Frankly, I don't think it should be up to external government
systems or others to reign in badly behaving vendors.  It is up
to *US* the engineers to reign these people in.  My increasing
view is that it really is up to us.  We're engineers, we can understand
far better how to keep other engineers in line better than anyone 
else.  We've all had that errant engineer working in our company.
The ego guy, or the lazy guy, the arguer, whatever.  Engineers
know how to handle engineers.

The problem today is that we know how to handle bad vendors,
but we do not have the capacity to get them to do, well, anything
to address interoperability.

If we can tie a rope around the the proverbial money stream of a bad 
vendor, we help to insure it makes financial sense to be a
good vendor.

Personally, I think the time has come for something like this.
I'm tired of misbehaving people and abusive people.  It's
horrifically inefficient.  There are *SO MANY* problems IT has
to solve, the one thing we shouldn't have is standards battles.
Technology is hard as hell for normal people to use.  *THAT*
is the battle technology vendors should be focusing on, not these
blasted standards battles, which are ridiculous in their own
right.  The enemy here is the standards control business 
model.  The victors should be the best implementors.

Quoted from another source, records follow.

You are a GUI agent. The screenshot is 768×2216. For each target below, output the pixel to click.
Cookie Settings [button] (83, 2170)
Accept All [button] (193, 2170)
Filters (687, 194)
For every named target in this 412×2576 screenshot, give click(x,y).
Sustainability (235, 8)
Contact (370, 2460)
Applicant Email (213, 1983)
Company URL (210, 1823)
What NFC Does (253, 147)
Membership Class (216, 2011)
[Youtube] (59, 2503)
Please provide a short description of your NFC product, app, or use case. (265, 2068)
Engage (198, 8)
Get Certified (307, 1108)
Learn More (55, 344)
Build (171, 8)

This kind of a thing is only dangerous to people who view the
end all and be all of their livelihood to be the proprietorization
of standards.  That kind of behavior is the enemy of both IETF 
as a whole, and the entire technology industry.  Because it makes 
it harder on everyone, because everyone has to learn multiple 
technologies, and you have varied benefits laying all over the place.

It's not like there is a shortage of IT problems to solve.  
Everything is too hard to use.

Fundamentally, government shouldn't be reigning in bad vendors,
*WE* should be, and the way to do it is to tie a rope around the
marketability of Internet Compliant products, and then educate
CIOs about the importance of this.

The thing I always hated about certification/conformance, blah blah,
is that it imposes a static, fixed cost on all parties and isn't
issue driven.  I like this idea, because you pay your $100, you
get improved product marketability in return, and it is totally
problem or issue driven, as opposed to a static/fixed cost being
eaten by all vendors, good or bad.

Kyle Lussier
AutoNOC LLC




Re: Yes, conformance testing required... Re: Fwd: Re: IP: Microsoft breaks Mime specification

2002-01-27 Thread Kyle Lussier


  If it's easy-in, it's not *worth* much.
 
 I definitely agree with that, see below.

TYPO: Should be I definitely disagree with that.

Hell, as another example.  If you are born rich, with a lot of
money, that didn't take any effort, and it *MEANS* a lot.

In this idea, everyone is born RICH.. but did you ever try to
take away a rich person's money?  That's like this idea is.

Rich people fight their asses off to stay rich.  That's what
this logo is all about.  Your born RICH, but if you misbehave,
you can lose all your money.

Kyle Lussier
AutoNOC LLC




Re: Yes, conformance testing required... Re: Fwd: Re: IP: Microsoft breaks Mime specification

2002-01-27 Thread Kyle Lussier


 If it's easy-in, it's not *worth* much.

I definitely disagree with that, see below.

 A UL rating is worth something because it requires some effort.
 
 An ISO9001 cert means something because it requires some effort.
 
 An MCSE means something because it requires some effort.
 
 A driver's license means something because it requires some effort (OK,
 maybe not a LOT, but enough to pass the road test ;)
 
 A diploma from an unaccredited send us a check, we'll send you
 a sheepskin diploma-mill doesn't mean anything because there's no
 real effort to be made.
 
 Which of these 5 is your scenario most like?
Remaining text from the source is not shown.